I was selected for this sponsorship by Clever Girls Collective which endorses Blog With Integrity
To learn more about Linda Gray Sexton and her writing, please visit her website.
7 Comments
KC
Looks like I’m in the minority, but I love, love, LOVE my pill. I’d be lost without it. I used to look at my kids and cry. I would look at my husband and cry. I would think about my life and cry. I would cry and cry and cry. Depression sucks; being in charge of your own life and happiness doesn’t. Good thoughts to you.
Cara
I never really thought I would be on therapy, or on medication, but I am, and it has helped. The medicine gives me a floor – it doesn’t cure anything, but it makes me able to deal with things. The therapy is actually helping me to take steps forward. I am eternally grateful to my friends for making me go the first time.
VDog
I’ve wondered what would happen if I just drove off the side of the freeway. A terrible crash. An “accident.”
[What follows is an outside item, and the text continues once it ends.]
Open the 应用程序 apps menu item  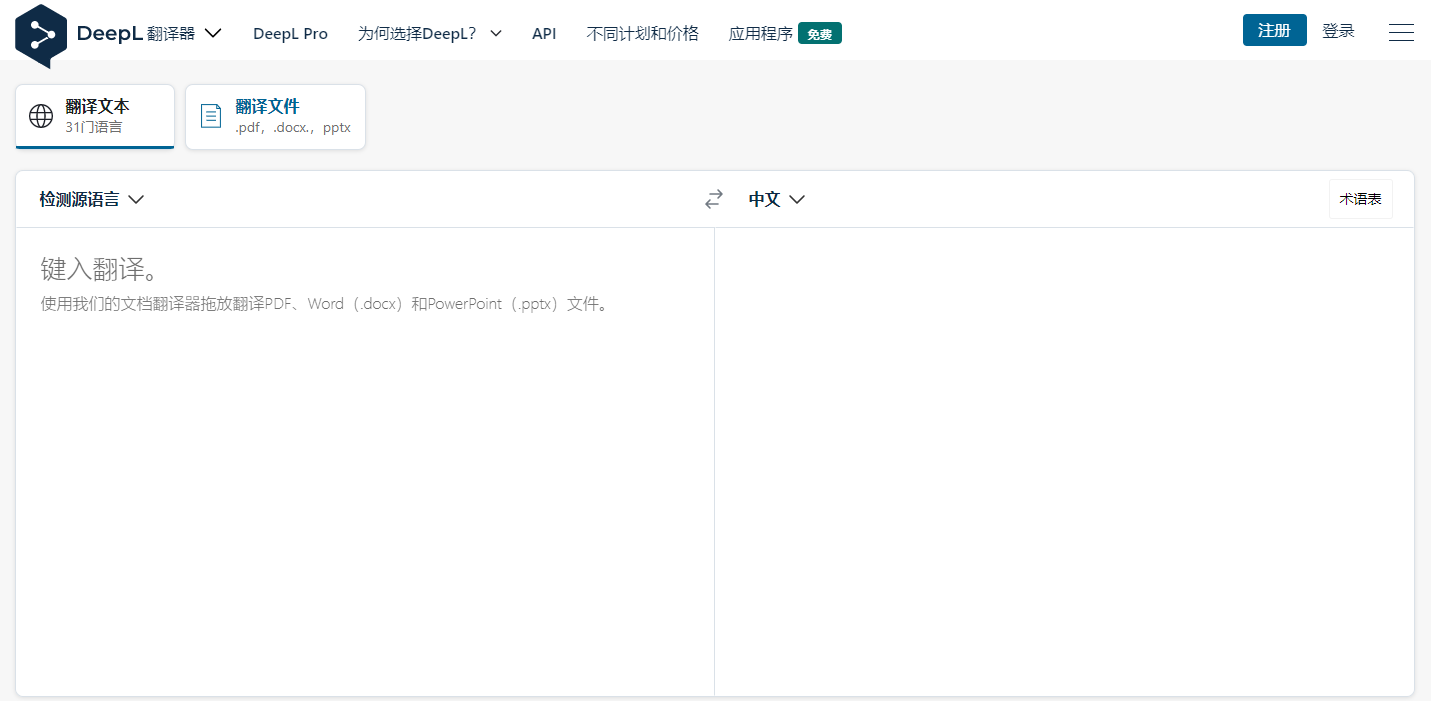[760, 33]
I think that those of us who have reached the dark depths of our minds will always have the capacity to go back into those caverns and scare ourselves.
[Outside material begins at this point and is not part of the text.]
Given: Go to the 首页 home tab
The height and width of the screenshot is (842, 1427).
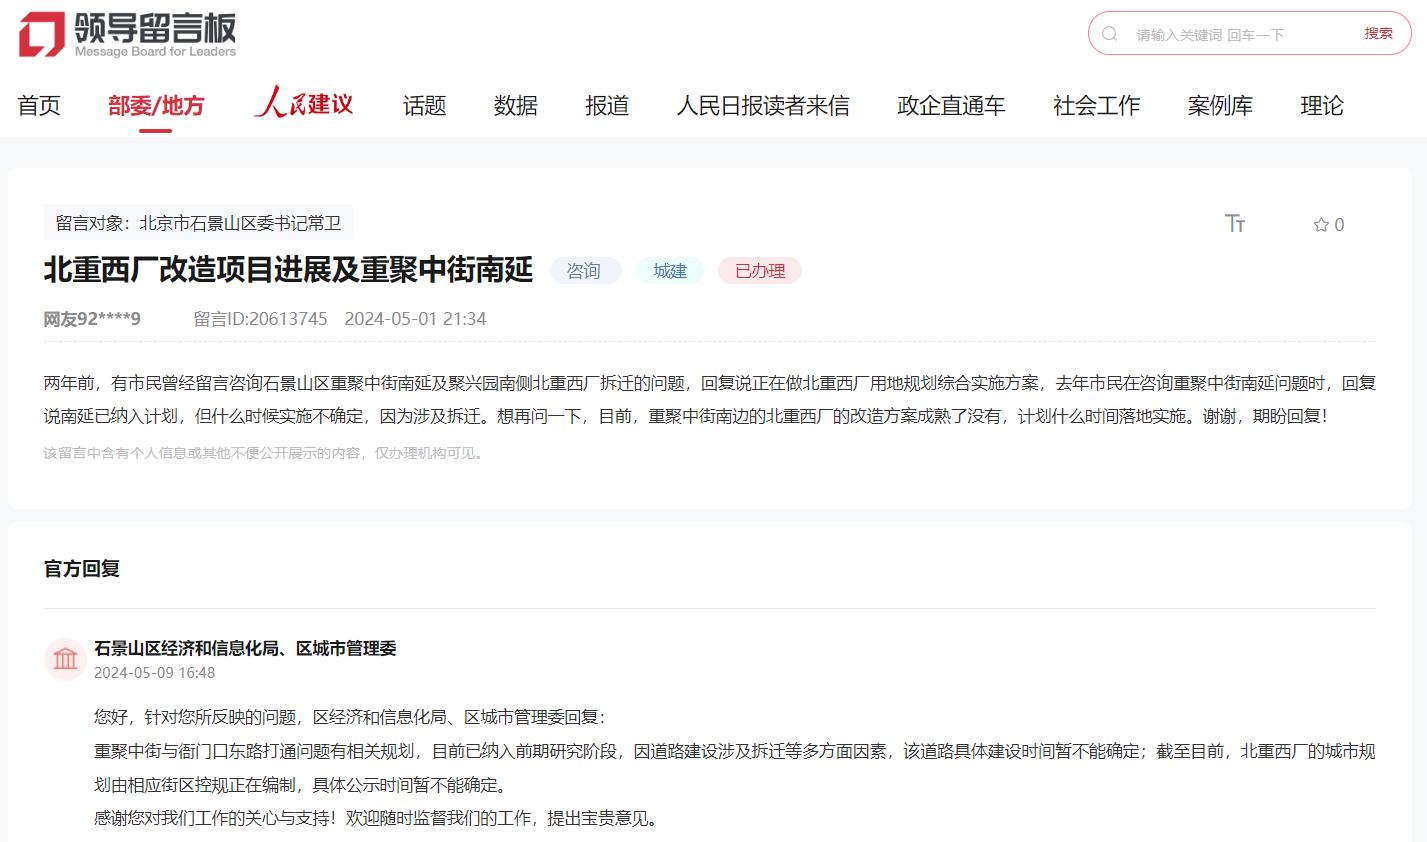Looking at the screenshot, I should (39, 106).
One theory on therapy is “the more you bring it up, the less it hurts.” So, something to think about in regards to those dogs sleeping in your caverns.
Love you babe.
magpie
I’ve resigned myself to the little pill. Without it, I crash, I’m weepy, I’m unproductive. It’s not the crippling paralysis of a major depression, but it’s no good. So the pill. It helps.
Talking helps too.
Lyndsay Cool Legumes
I hate that there’s such a stigma around depression. I’ve always had anxiety and I had PPD with my first so bad that after my second was born, I didn’t wait for the newborn happy fuzzyness to wear off before asking for help. I’ve enjoyed her infancy far more. I’ve enjoyed LIFE. I’ve been thankful for little things. I’m pretty open about the fact that I’m getting such help from medication and the sideways glances from my parents’ generation make me want to scream! Thank goodness for the support of some. It’s so nice to know you’re not alone. ((HUGS))
Al_Pal
*hugs* Yeah, I’ve wondered, a bit. The car crash, like V said. Getting too close to the edge of a tall building.
WRT the exposure/repetition method of therapy, my longtime therapist had an analogy that the painful memories are like a hot bowl of rice: if you dive into the center, you’ll get burned, but if you slowly work your way around the edges, by the time you finally get to the middle, it won’t burn anymore.